Dans une semaine, le 17 mai, commence le Festival de Cannes. Les dates de sortie à proximité de la plus grande manifestation de cinéma du monde sont une zone sinistrée pour les films qui ne bénéficient pas par ailleurs d’atouts puissants en termes de visibilité. Sortir le 10, le 17 ou le 24 mai, c’est avoir toute les chances de passer inaperçu, si on n‘est ni Pirates des Caraïbes 25, ni un film de la Croisette.
C’est le sort promis à une bonne de vingtaine de films. Parmi eux, au nombre des sorties de ce 10 mai, deux merveilles de cinéma. Deux films qui devraient chacun attirer toute l’attention de quiconque s’intéresse à ce qui apparaît de neuf et de beau sur les grands écrans.
L’un est chilien, l’autre japonais. Ils n’ont rien d’autre en commun que de sortir le même jour, et d’être l’un et l’autre très beau.
Pieds nus sur la terre déshéritée
Le Christ aveugle accompagne un jeune homme qui se sent une vocation christique. Lorsqu’il apprend que son ami d’enfance est gravement blessé, il part à travers le désert de l’altiplano chilien, pieds nus. Il va faire un miracle.

════

Consignes:
• 1. D'après l'extrait sur les sorties du 10 mai, quel jour commence le Festival de Cannes ?
• 2. Relevez toutes les dates de sortie que l'extrait sur les sorties du 10 mai présente comme risquées pour les films peu visibles.
• 3. Poursuivez l'extrait sur les sorties du 10 mai à partir de sa dernière phrase.

Données enregistrées:
════

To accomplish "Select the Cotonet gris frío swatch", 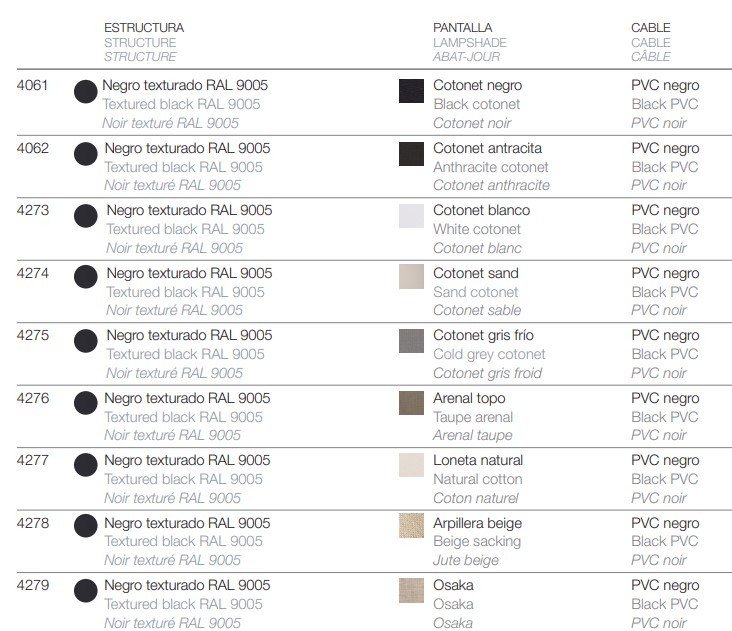I will coord(411,341).
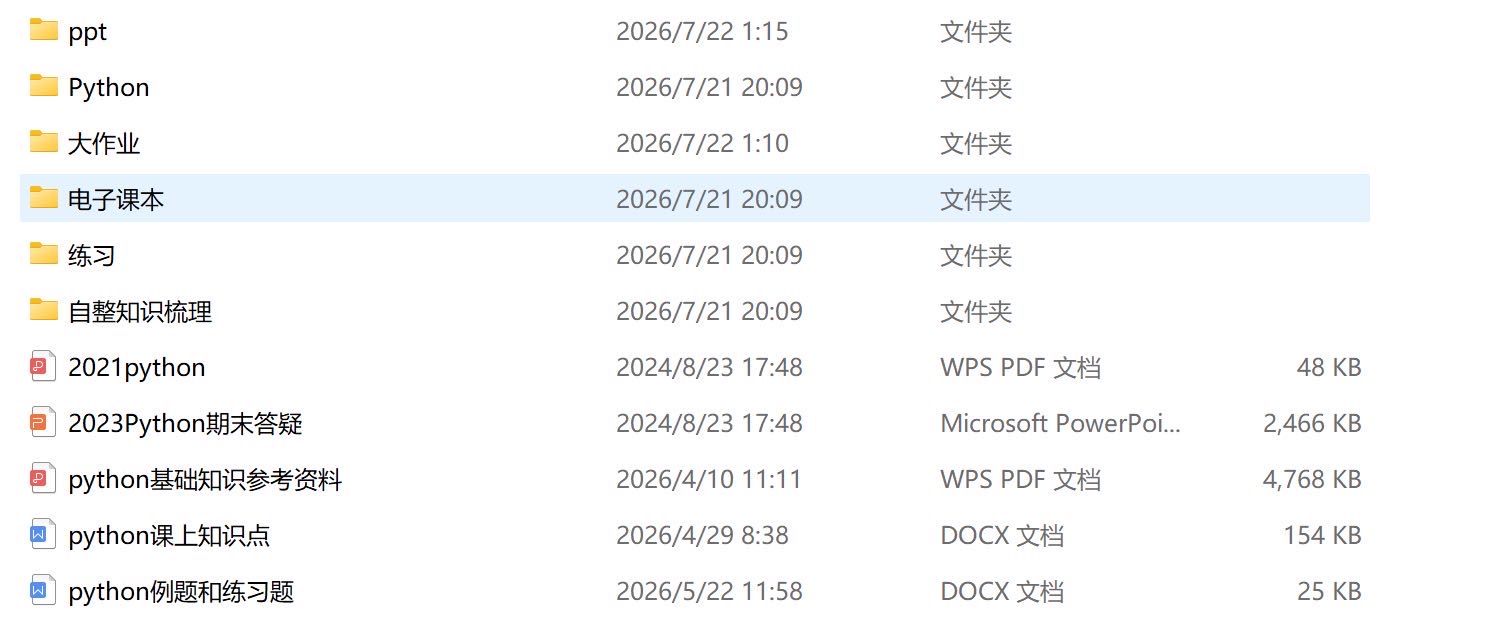The width and height of the screenshot is (1488, 626).
Task: Select the python例题和练习题 document name
Action: coord(181,592)
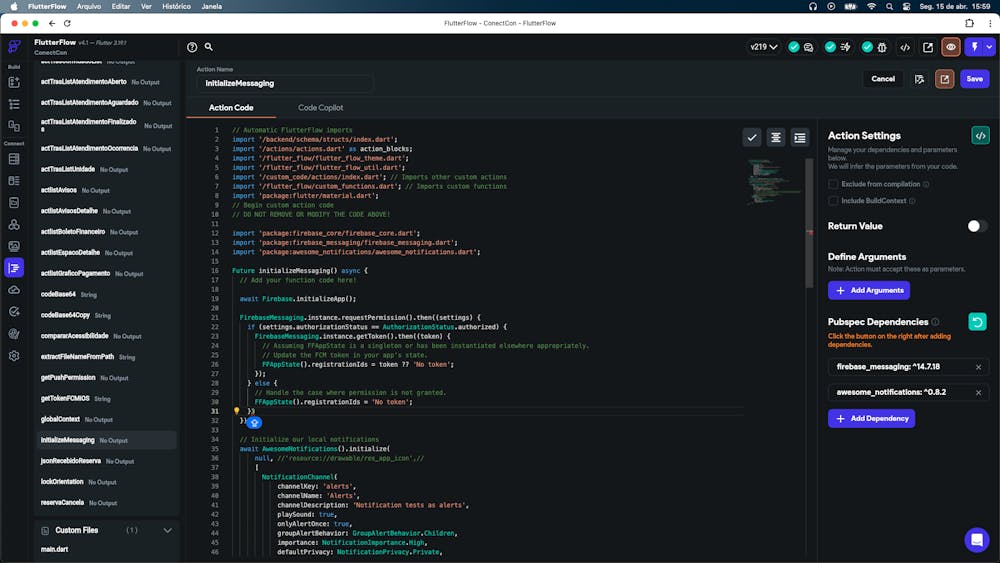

════

Réponses:
• 1. Le 17 mai.

• 2. Le 10 mai, le 17 mai et le 24 mai.

• 3.
Sur son chemin, il rencontre des paysans, des fous, des enfants, des femmes seules, un ancien taulard devenu diacre d’une église abandonnée de son curé. Il rencontre partout un immense besoin de croire.
Parfois on le bat, parfois on l’idolâtre, parfois il fait l’amour, ou donne un peu de réconfort. Qui est vraiment ce Michael? A-t-il des pouvoirs de guérison? Il a en tout cas une forme de sagesse pratique, et une immense capacité d’attention aux autres. La caméra qui le filme est pareil.
Dans des paysages hallucinés, somptueux et déglingués, au milieu de personnages qui sont autant de figures impressionnantes, palpitantes d’humanité, dignes d’affection et peut-être dangereuses, le film de Christopher Murray circule avec ce sens inquiet et sûr à la fois. Lui aussi est comme pieds nus sur cette terre déshéritée, son cinéma est fait de contact, au risque de se blesser, et en faisant don de son espérance.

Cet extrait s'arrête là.